When your child tells you his/her homosexual orientation, you might be overwhelmed by mixed feelings and emotions, such as concern, anger, embarrassment, or depression. Research indicates that parents react differently to the disclosure of their children's homosexuality. Your feelings may change as time goes by, but all your feelings and reactions are natural and normal. You may experience:


If you were completely unaware of your child's homosexuality, you may feel shocked or confused when he/she comes out to you.


You may also find it hard to believe that your child is homosexual. You may hope that homosexuality can be "cured" like a disease, or that it is just a "phase" or a "stage". During this period of time, you may search for all kinds of information that will support your belief. Some parents keep silent about the subject, hoping that time will change the reality of their children's homosexuality.


You may feel isolated and helpless because you fear the potential rejection of your own family and friends, and you dare not tell them the truth or share your feelings with them. In the meantime, you may want to know more about homosexuality, but have no idea where to obtain this information.

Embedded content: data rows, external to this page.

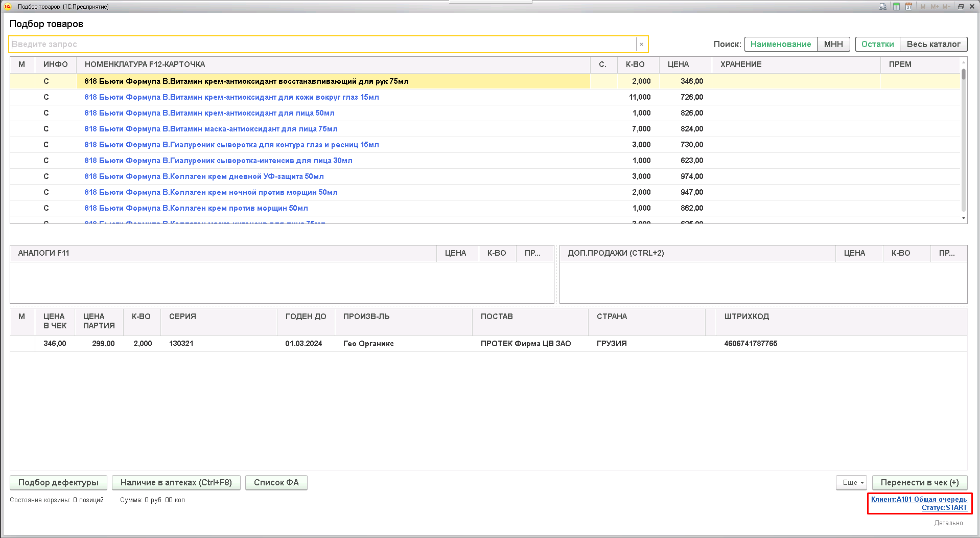Viewport: 980px width, 538px height.
Task: Click the search query input field
Action: (322, 44)
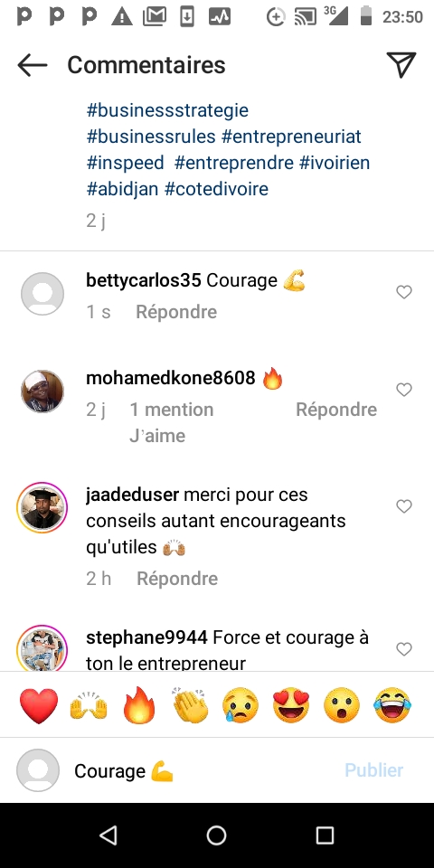Open the #entrepreneuriat hashtag
The image size is (434, 868).
[291, 137]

You may feel angry for three reasons. First, you may blame your child's peers, teachers, schools, or even society for having a bad influence on him/her. Second, you may be angry at your child, perhaps because of the shame that homosexuality can bring to your family. Finally, you may blame yourself for not having taken appropriate action to prevent your child from becoming gay or lesbian.


You may try to resolve the problem by bargaining with your child. You might cut off their allowance or refuse to speak with them in order to get them to change. You might also force your child to see professionals such as social workers or psychologists in order to change him or her.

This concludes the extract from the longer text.